143. SÍSIFO E A ACEITAÇÃO DA ORDEM ESTABELECIDA


A mesma rotina diária: acordar, levantar, higiene pessoal, vestir, pequeno almoço, adquirir legumes, fruta, flores, plantas, abrir e montar a banca, pôr tudo à vista, para comerciar e vender, vender, vender. Almoçar, a meio do dia. No fim, arrumar o que sobra, desfazer a banca e fechar. Nos dias seguintes, a mesma coisa.   


Em casa, ao serão, após o jantar, ouvem-se as notícias, vê-se desporto, novelas, filmes ou séries, o sono chega, cai-se na cama, até outro dia, em que há que sair cedo, retomando-se a habitude de trabalhar, trabalhar, trabalhar.   


O essencial de uma vida, transversal a todas as vidas e profissões, a lembrar Sísifo, que recebeu de Zeus o castigo de todos os dias recomeçar de zero a sua tarefa, condenado para toda a eternidade por desafiar os deuses, como sucedera a Prometeu.


Este trabalho monótono, cansativo e repetitivo conduz-nos ao mito de Sísifo, punido e condenado a um trabalho enorme e sem fim, empurrando uma pedra até ao cimo de uma montanha onde, aí chegado, lhe fugia das mãos e rebolava daí abaixo. E recomeçava, impedindo Sísifo de ter tempo para pensar em novos interesses, evasões, afastando-o de malefícios e pensamentos suicidas.


Estas nossas vidas entediantes levaram Camus a defender que o absurdo está em interrogarmo-nos e tentar compreender se a vida faz sentido, pois é impossível ter uma resposta, pelo que quem aceita o absurdo vive bem com ele, aceitando que não faça sentido, aprendendo a viver com a sua ininteligibilidade neste oceano de perguntas sem respostas, o que não implica apatia e capitulação.

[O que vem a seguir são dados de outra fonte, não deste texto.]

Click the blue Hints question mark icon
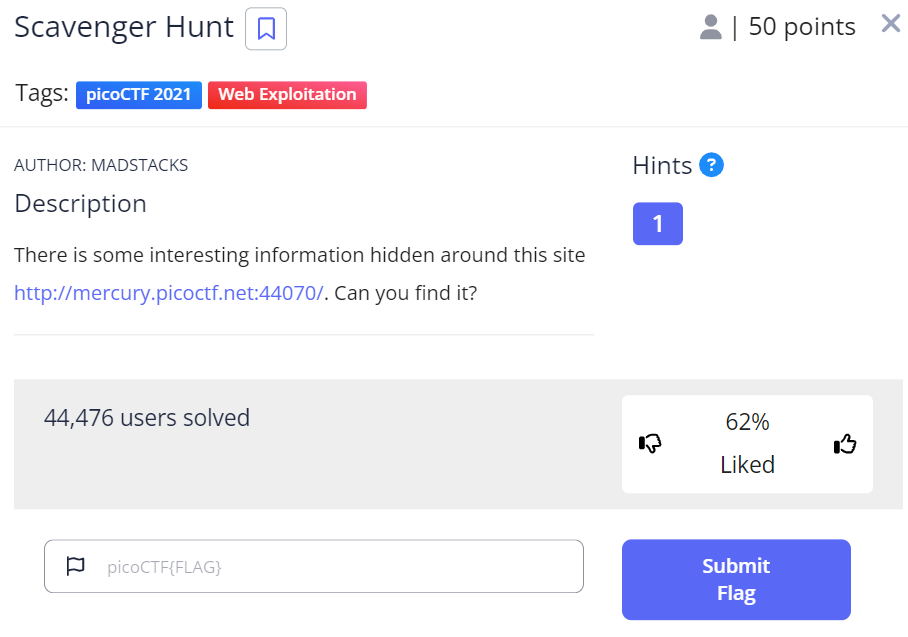click(x=711, y=165)
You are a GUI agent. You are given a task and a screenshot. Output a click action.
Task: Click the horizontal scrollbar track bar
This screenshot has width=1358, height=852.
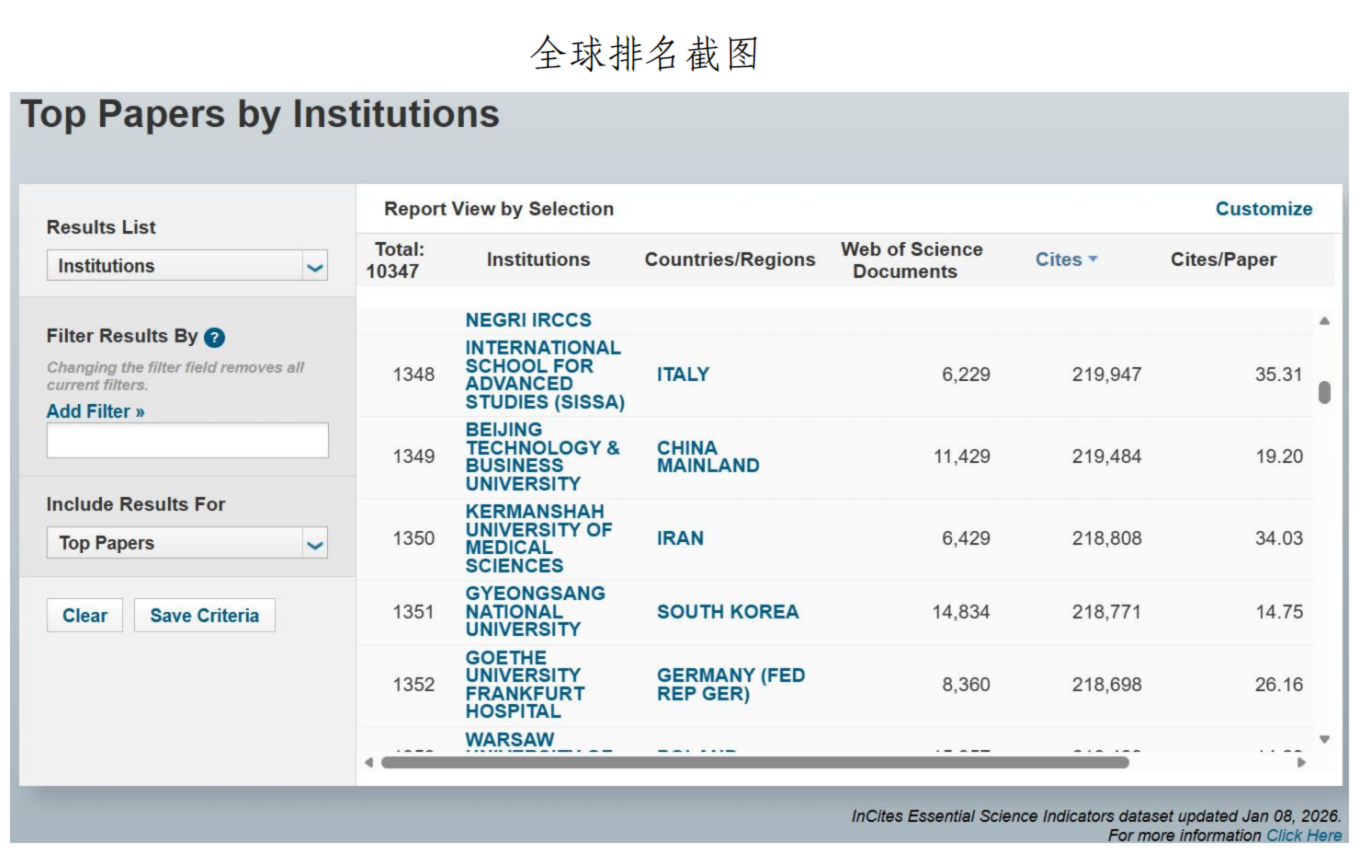click(x=754, y=763)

Mas há dias de não acatamento e submissão a uma vida de Sísifo, dando azo a tempos livres para escrutinar, meditar, pensar, passear, contemplar, saborear a natureza, um dia solar, bem diferente de nunca trabalhar ou não suportar o ócio e o tédio.


Sucede que o enfado, fastio e vazio se não superado pelo ritual do labor diário (mesmo que preenchido sob a forma de uma pluralidade de interesses), leva-nos a  concluir que uma vida sem trabalho não serve para nada, acabando por ser um favor o pretenso castigo que Sísifo recebeu e, por arrastamento, nós os mortais, somos obrigados a reconhecer eternamente a nossa condição como meros servidores de uma ordem previamente estabelecida, como humanos não imortais incapazes de superar aquilo a que não somos capazes de dar sentido.